The high profile of cyber breaches has created a culture in which device manufacturers, particularly those in the security industry, are making concerted efforts to prevent their products from becoming the “back door” that allows hackers to access customers’ networks — and the sensitive data therein.
“Cyber security awareness has had a positive impact on the industry at large, including how we put our own products through the paces to ensure that by the time it gets to the end user, it is indeed cyber secure,” says Fredrik Wallberg, director of marketing – security and ITS, FLIR, Wilsonville, Ore. “The fact that cyber security is now starting to become part of the spec has ensured that manufacturers, including us, have really had to address cyber security in a much greater sense.”
However, there’s a hidden challenge as a result of the growing cyber attack risk and the precautions needed to address it, says Jeff Whitney, vice president of marketing, Arecont Vision Costar, Glendale, Calif.
“Security manufacturers can’t make their platforms so secure that they become too difficult to manage and use, or that greatly limit the many benefits of IP networking and remote access via the cloud,” he says. “Customers either won’t select those platforms that are so secure that they are difficult to use, or they will find ways to bypass the intended safeguards.”
This requires balancing an acceptable level of cyber security with simplicity of use, system reliability, expandability, affordability, interoperability and ease of administration, with the importance of each of these factors varying from end user to end user.
Communication & Openness
One of the most powerful cyber security practices manufacturers employ has nothing to do with technology.
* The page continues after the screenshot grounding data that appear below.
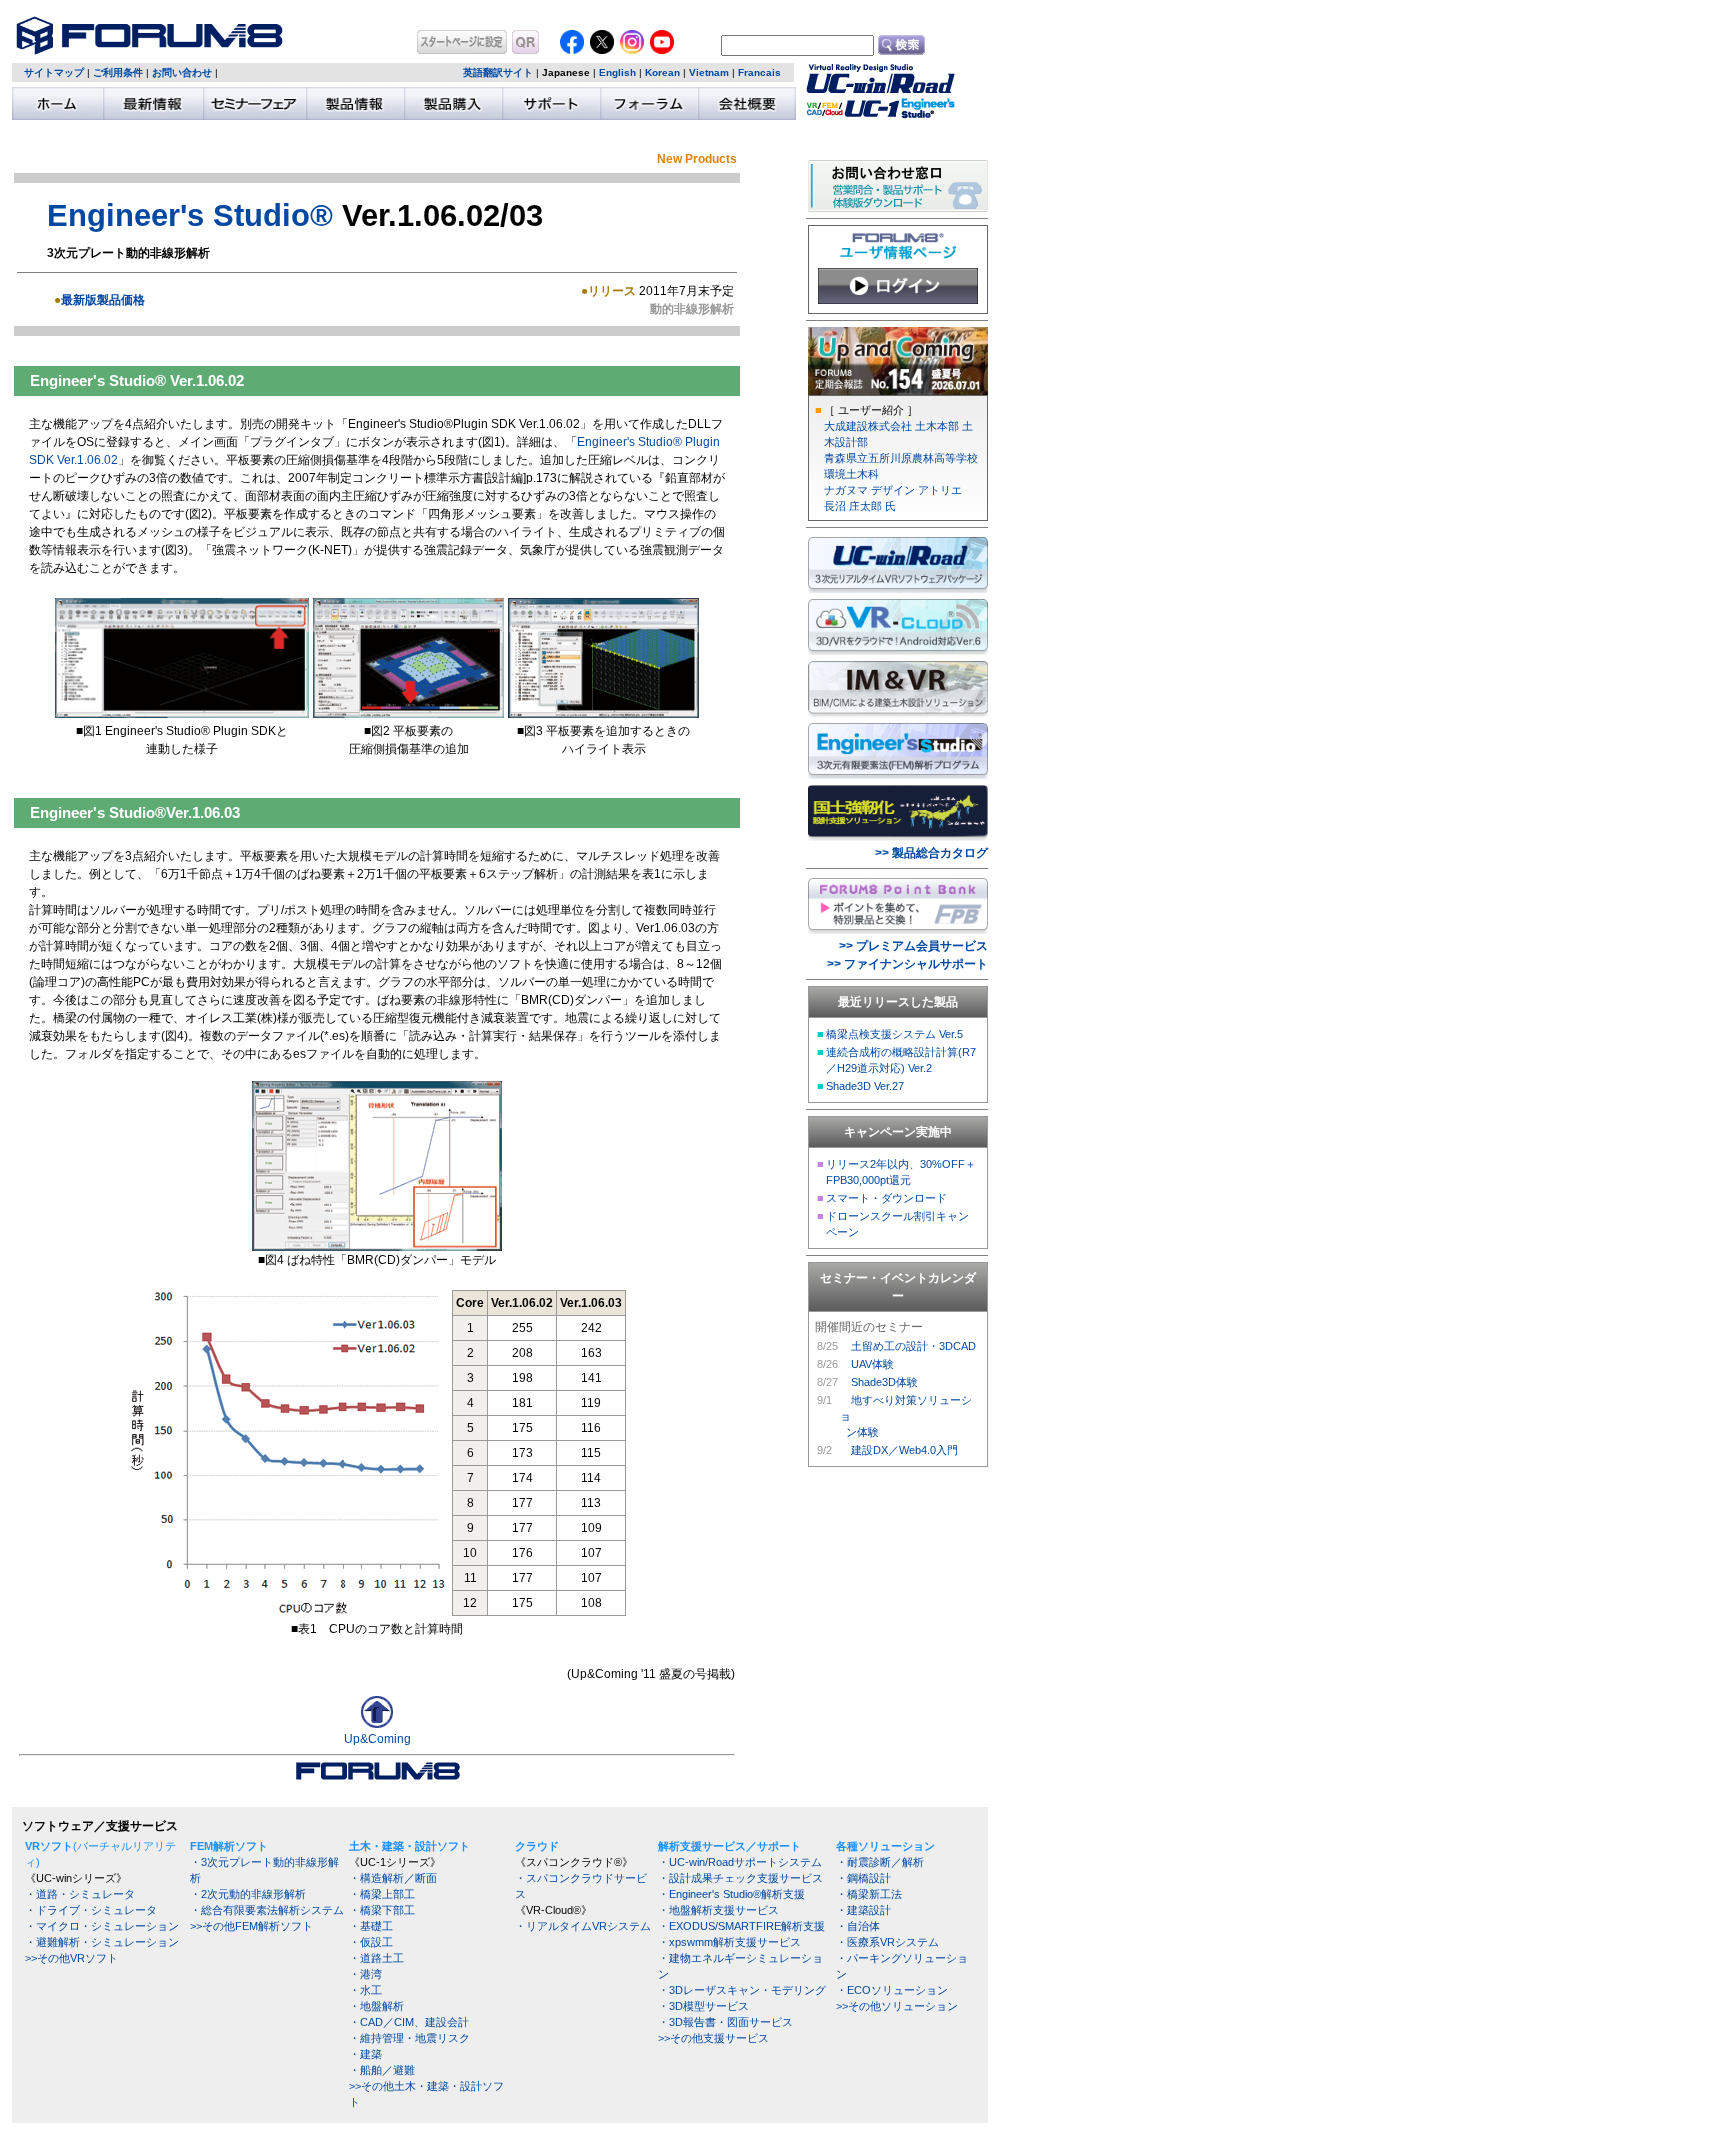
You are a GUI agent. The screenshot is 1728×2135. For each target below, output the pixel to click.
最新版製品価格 (103, 300)
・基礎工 (371, 1926)
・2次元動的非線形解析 (248, 1894)
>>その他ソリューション (897, 2006)
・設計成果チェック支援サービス (740, 1878)
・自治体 (858, 1926)
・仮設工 (371, 1942)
In this age where hackers are relentless in their efforts to gain access to devices and networks, communication is key.
“Ultimately, we want to be known as a good business partner for both the integrator and the end user, and we’ve taken the stance that being open and honest is the best way forward,” says FLIR’s Fredrik Wallberg. “The more you share, the better.”
Many manufacturers provide a dedicated area on their website for communicating information about vulnerabilities, which products may need firmware updates, and more.
“We have a product security landing site where users can opt in to know about vulnerabilities in our products and be alerted when there is a patch for those, so they can keep their products up to date and reduce the risk of having older products that may have vulnerabilities,” says Wayne Dorris of Axis Communications.
This ability to quickly communicate information about potential vulnerabilities and how to fix them is crucial, says Paul Garms of Bosch Security and Safety Systems.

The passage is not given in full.